As Bowers asserts, it appears that docket nos. 2254 and 2255 are the court’s copies of ex parte communications with Clear-One regarding the issuance of the August 2010 TRO. But even though ClearOne obviously has access to documents that it filed and its communications with the court, that does not mean that the district court is required to unseal docket nos. 2254 and 2255. In Bowers II, we stated, “[tjhough we generally regard court records sealed from public scrutiny with a healthy skepticism, this was a trade secrets case where public dissemination of certain information could have defeated the whole point of the suit.” 509 Fed.Appx. at 802. We further noted that “of course, a district court may hold ex parte proceedings when a party requests a TRO.” Id. Although that discussion was directed toward Bowers’ request for access to documents regarding ex parte proceedings in July 2009, the reasoning applies equally to the August 2010 proceedings. Further, to the extent that Bowers sought access to the documents to support his position in the then-pending Bowers II appeals, the request is moot; this court has decided those appeals, affirming the dissolution of the TRO in appeal no. 11-4163 and the denial of Bowers’s Fed. R.Civ.P. 60(b) and recusal motions in appeal no. 12-4062. See id. at 800-03, 804.

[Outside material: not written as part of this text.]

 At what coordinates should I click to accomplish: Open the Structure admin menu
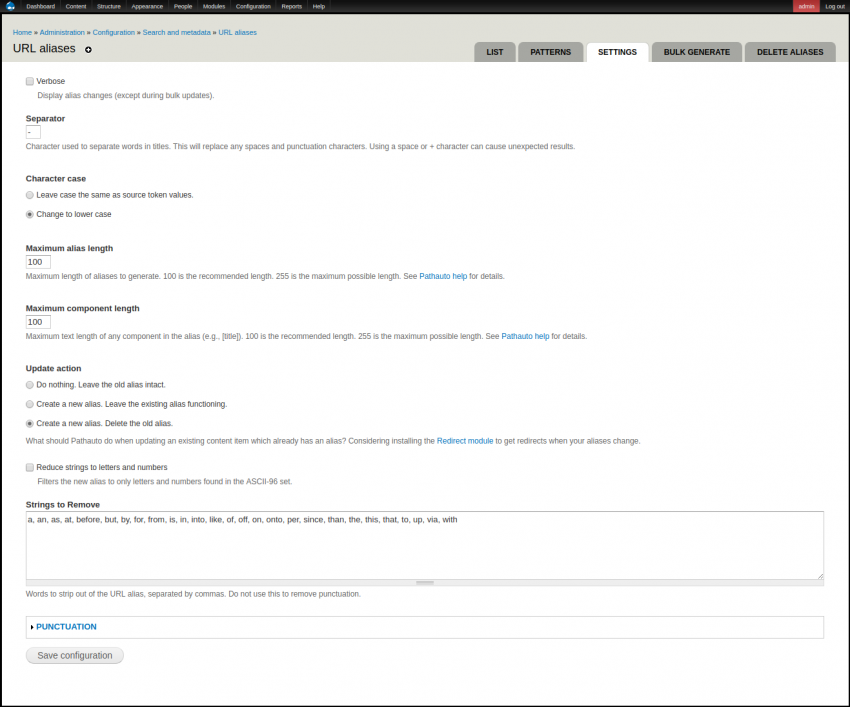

Finally, Bowers asserts that the district court erred in sealing certain docket entries until August 2011. We do not consider the argument for two reasons. First, as noted above, Bowers has already brought the issue of the sealed docket before this court. See id. at 800-02. Second, even if this court had not already reviewed the issue, it is waived because it was not raised in the motions that currently are under review, see Quigley v. Rosenthal, 327 F.3d 1044, 1069 (10th Cir.2003) (arguments not raised in the district court “are waived for purposes of appeal”).
Because the district court did not make a clear error of judgment or exceed the bounds of permissible choice in refusing to unseal district-court docket nos. 2254 and 2255, its denials of the motion for access and the motion for reconsideration are affirmed.